The former head of CBS, Les Moonves, stepped down from his post in September after multiple women accused him of sexual harassment and assault. Now he is accused of trying to cover it up. A report from lawyers hired by CBS says Moonves destroyed evidence and misled investigators. He was supposed to walk away from the company with $120 million in severance pay, but if the allegations are true, CBS could take that money away. We're joined now by NPR media correspondent David Folkenflik, who's been covering this. Thanks for being here, David.

DAVID FOLKENFLIK, BYLINE: Good morning, Rachel.

MARTIN: So destroying evidence, misleading investigators - those are big claims. What more do we know?

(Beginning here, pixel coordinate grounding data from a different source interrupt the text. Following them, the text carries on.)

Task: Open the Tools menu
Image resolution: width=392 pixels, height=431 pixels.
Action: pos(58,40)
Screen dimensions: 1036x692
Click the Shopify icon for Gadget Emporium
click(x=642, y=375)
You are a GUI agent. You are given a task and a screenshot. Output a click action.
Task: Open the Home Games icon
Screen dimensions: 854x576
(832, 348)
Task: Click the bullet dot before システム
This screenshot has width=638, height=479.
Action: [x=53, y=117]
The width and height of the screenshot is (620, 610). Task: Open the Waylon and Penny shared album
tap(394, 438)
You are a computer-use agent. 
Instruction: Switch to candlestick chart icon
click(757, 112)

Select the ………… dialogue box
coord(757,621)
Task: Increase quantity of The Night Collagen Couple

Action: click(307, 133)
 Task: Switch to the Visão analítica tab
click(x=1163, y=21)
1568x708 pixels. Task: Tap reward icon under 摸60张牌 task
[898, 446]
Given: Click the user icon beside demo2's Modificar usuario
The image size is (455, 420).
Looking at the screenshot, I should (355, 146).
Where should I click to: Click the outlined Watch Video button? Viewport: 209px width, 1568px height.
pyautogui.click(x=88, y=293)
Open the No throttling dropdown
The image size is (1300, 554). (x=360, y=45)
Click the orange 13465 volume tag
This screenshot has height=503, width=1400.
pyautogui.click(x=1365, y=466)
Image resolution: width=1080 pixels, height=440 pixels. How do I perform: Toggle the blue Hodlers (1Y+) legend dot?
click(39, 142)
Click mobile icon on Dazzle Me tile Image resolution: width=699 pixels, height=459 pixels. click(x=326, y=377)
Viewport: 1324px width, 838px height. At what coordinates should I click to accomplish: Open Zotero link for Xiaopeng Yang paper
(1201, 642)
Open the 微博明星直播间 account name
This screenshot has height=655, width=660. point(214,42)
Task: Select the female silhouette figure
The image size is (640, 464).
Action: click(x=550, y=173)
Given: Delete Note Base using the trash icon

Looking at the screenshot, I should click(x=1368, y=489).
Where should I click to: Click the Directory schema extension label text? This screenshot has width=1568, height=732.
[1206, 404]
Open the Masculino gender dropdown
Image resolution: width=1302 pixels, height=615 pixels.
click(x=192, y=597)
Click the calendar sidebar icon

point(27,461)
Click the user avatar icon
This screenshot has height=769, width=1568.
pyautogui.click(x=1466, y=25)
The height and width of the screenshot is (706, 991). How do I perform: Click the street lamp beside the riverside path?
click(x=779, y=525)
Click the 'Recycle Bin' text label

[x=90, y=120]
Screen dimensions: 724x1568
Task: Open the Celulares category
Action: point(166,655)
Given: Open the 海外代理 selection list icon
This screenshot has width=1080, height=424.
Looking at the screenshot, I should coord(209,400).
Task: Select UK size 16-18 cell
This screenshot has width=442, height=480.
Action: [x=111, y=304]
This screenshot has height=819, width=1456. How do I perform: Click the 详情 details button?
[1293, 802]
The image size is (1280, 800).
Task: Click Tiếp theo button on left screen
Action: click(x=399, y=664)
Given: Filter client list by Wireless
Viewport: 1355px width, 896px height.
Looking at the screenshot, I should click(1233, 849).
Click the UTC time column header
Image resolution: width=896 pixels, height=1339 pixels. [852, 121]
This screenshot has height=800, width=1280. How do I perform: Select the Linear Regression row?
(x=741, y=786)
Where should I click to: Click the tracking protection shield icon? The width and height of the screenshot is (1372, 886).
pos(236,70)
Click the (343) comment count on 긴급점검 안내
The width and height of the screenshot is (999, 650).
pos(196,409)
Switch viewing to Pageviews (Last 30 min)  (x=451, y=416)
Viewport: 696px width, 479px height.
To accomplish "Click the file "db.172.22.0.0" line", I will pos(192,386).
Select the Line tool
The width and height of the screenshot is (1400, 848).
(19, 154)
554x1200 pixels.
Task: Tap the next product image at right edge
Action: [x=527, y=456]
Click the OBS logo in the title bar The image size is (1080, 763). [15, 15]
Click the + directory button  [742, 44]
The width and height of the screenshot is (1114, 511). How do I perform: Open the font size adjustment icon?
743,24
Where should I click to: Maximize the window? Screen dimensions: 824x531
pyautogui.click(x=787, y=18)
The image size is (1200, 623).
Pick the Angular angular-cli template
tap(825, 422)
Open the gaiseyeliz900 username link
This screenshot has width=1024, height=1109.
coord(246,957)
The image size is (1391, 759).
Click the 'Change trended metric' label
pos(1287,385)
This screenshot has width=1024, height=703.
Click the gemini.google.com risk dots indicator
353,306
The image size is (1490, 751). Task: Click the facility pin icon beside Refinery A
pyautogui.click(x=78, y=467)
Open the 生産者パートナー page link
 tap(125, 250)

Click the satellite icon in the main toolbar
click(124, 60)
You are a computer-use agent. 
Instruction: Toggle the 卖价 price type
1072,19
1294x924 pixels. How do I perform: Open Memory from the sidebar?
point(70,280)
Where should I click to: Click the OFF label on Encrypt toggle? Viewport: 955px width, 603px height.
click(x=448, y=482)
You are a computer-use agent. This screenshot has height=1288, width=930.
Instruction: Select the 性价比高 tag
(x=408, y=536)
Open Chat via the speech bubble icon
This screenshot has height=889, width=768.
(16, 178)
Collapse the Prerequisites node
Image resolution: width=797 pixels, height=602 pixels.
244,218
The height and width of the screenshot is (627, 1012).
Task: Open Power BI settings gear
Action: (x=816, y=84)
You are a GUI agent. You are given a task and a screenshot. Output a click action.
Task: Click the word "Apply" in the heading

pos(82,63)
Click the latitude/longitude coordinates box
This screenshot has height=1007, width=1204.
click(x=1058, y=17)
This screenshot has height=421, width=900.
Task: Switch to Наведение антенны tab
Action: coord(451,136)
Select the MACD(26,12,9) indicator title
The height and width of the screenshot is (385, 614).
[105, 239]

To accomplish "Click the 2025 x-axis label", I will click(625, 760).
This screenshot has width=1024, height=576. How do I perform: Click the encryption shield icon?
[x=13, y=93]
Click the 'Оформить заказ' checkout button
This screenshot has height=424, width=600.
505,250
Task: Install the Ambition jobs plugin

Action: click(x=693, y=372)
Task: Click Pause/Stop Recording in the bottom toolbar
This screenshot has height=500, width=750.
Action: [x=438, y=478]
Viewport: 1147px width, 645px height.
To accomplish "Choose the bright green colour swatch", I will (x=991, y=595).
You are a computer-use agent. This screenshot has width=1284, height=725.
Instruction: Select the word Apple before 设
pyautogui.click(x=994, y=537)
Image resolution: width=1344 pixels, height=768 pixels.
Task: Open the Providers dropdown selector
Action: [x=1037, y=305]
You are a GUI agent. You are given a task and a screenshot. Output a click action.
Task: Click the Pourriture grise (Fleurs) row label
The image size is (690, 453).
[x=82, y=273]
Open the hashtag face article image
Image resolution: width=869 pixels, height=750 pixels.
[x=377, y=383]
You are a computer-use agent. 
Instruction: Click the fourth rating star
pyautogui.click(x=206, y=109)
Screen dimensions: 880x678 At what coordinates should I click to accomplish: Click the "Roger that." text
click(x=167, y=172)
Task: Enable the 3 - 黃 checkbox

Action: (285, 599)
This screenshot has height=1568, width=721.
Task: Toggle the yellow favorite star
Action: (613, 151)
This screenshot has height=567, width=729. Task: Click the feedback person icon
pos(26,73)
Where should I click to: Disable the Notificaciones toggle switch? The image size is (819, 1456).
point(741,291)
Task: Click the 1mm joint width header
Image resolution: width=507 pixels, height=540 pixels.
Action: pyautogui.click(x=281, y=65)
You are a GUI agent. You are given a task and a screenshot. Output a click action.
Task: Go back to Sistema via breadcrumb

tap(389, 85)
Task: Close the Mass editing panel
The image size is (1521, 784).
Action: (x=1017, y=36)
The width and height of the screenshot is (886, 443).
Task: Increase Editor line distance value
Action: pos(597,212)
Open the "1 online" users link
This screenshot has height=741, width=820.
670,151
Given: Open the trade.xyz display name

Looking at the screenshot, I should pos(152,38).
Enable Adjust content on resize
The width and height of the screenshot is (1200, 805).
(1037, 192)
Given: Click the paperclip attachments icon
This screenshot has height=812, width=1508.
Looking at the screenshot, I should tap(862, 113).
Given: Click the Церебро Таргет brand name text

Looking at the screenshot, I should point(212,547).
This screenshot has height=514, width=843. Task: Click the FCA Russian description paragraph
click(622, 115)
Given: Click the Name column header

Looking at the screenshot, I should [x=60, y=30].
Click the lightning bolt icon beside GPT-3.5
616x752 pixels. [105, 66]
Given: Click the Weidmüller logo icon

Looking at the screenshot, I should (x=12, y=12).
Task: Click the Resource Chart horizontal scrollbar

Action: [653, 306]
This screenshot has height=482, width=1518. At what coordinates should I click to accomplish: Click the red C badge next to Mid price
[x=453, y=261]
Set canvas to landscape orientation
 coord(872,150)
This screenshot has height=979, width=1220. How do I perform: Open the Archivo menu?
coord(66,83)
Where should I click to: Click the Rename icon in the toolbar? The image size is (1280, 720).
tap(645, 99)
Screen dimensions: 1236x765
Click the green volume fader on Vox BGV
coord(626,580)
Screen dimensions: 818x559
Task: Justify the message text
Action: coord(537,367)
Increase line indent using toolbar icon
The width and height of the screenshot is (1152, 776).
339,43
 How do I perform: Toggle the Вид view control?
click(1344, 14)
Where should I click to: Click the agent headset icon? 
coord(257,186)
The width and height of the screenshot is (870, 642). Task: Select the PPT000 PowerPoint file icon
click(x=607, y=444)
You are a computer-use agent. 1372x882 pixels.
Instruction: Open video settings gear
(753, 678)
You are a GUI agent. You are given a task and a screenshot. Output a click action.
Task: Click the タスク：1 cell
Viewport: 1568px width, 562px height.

FOLKENFLIK: Well, it's not good. The CBS board hired two major law firms to look at this. This is a draft report obtained by The New York Times. But they say that he, you know, this big media magnate, the last of the great Hollywood chieftains in some ways, you know, behaved like somebody scurrying to protect themselves from indictment, that he lied to the investigators for the law firms, that he deleted texts - hundreds of texts he exchanged with the manager of a woman over the course of, say, the last year who had alleged that Les Moonves had tried to essentially coerce a sexual act from her two decades ago when she was an aspiring actress. And you know, to give you some sense of the scope that we're talking about, he not only did those things but, in a small way, he was asked to hand over digital devices that the investigators could look at. Instead of handing over his own iPad, he handed over that of his son.

MARTIN: So there are now new allegations against Les Moonves, right? What can you tell us about what has recently come out?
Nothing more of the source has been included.